ENTRIES SUPPLIED Start Marker
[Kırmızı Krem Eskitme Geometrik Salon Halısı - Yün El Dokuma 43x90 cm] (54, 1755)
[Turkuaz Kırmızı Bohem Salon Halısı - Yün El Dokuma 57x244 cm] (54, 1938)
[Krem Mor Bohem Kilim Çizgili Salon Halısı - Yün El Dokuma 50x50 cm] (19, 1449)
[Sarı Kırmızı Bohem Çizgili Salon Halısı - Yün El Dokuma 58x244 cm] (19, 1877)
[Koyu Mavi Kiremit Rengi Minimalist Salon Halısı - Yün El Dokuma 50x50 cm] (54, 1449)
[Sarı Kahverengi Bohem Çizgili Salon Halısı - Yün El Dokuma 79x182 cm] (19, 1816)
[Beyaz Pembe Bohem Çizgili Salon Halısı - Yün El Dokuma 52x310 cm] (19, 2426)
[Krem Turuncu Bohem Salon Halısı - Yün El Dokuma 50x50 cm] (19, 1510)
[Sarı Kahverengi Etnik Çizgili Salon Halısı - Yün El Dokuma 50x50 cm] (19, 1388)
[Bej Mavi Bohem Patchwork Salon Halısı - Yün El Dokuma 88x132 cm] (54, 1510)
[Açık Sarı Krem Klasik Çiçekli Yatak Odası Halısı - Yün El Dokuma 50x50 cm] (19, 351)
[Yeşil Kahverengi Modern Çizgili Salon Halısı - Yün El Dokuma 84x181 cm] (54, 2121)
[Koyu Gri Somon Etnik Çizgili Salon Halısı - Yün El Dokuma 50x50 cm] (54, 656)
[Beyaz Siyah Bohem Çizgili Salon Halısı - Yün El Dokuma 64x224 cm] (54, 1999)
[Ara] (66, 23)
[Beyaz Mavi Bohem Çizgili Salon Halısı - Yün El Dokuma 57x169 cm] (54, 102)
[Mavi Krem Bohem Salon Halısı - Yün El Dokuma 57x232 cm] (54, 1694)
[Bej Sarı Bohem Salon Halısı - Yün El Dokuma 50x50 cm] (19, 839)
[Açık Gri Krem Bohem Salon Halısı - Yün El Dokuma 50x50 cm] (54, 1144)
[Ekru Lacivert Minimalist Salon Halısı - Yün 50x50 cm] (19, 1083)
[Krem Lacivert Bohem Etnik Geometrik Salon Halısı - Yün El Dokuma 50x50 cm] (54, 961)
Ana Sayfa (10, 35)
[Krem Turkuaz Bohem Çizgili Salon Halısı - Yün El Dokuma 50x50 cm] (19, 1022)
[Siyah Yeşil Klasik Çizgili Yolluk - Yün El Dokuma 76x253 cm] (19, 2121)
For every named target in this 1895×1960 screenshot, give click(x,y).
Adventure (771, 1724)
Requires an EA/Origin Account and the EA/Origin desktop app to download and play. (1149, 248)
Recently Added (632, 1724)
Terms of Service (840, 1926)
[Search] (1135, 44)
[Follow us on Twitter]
ENTRIES SUPPLIED End Marker
**EXERCISE AIM**
Extract each line of the material exactly as it stands.

**ANSWER AREA**
[Kırmızı Krem Eskitme Geometrik Salon Halısı - Yün El Dokuma 43x90 cm] (54, 1755)
[Turkuaz Kırmızı Bohem Salon Halısı - Yün El Dokuma 57x244 cm] (54, 1938)
[Krem Mor Bohem Kilim Çizgili Salon Halısı - Yün El Dokuma 50x50 cm] (19, 1449)
[Sarı Kırmızı Bohem Çizgili Salon Halısı - Yün El Dokuma 58x244 cm] (19, 1877)
[Koyu Mavi Kiremit Rengi Minimalist Salon Halısı - Yün El Dokuma 50x50 cm] (54, 1449)
[Sarı Kahverengi Bohem Çizgili Salon Halısı - Yün El Dokuma 79x182 cm] (19, 1816)
[Beyaz Pembe Bohem Çizgili Salon Halısı - Yün El Dokuma 52x310 cm] (19, 2426)
[Krem Turuncu Bohem Salon Halısı - Yün El Dokuma 50x50 cm] (19, 1510)
[Sarı Kahverengi Etnik Çizgili Salon Halısı - Yün El Dokuma 50x50 cm] (19, 1388)
[Bej Mavi Bohem Patchwork Salon Halısı - Yün El Dokuma 88x132 cm] (54, 1510)
[Açık Sarı Krem Klasik Çiçekli Yatak Odası Halısı - Yün El Dokuma 50x50 cm] (19, 351)
[Yeşil Kahverengi Modern Çizgili Salon Halısı - Yün El Dokuma 84x181 cm] (54, 2121)
[Koyu Gri Somon Etnik Çizgili Salon Halısı - Yün El Dokuma 50x50 cm] (54, 656)
[Beyaz Siyah Bohem Çizgili Salon Halısı - Yün El Dokuma 64x224 cm] (54, 1999)
[Ara] (66, 23)
[Beyaz Mavi Bohem Çizgili Salon Halısı - Yün El Dokuma 57x169 cm] (54, 102)
[Mavi Krem Bohem Salon Halısı - Yün El Dokuma 57x232 cm] (54, 1694)
[Bej Sarı Bohem Salon Halısı - Yün El Dokuma 50x50 cm] (19, 839)
[Açık Gri Krem Bohem Salon Halısı - Yün El Dokuma 50x50 cm] (54, 1144)
[Ekru Lacivert Minimalist Salon Halısı - Yün 50x50 cm] (19, 1083)
[Krem Lacivert Bohem Etnik Geometrik Salon Halısı - Yün El Dokuma 50x50 cm] (54, 961)
Ana Sayfa (10, 35)
[Krem Turkuaz Bohem Çizgili Salon Halısı - Yün El Dokuma 50x50 cm] (19, 1022)
[Siyah Yeşil Klasik Çizgili Yolluk - Yün El Dokuma 76x253 cm] (19, 2121)
For every named target in this 1895×1960 screenshot, give click(x,y).
Adventure (771, 1724)
Requires an EA/Origin Account and the EA/Origin desktop app to download and play. (1149, 248)
Recently Added (632, 1724)
Terms of Service (840, 1926)
[Search] (1135, 44)
[Follow us on Twitter]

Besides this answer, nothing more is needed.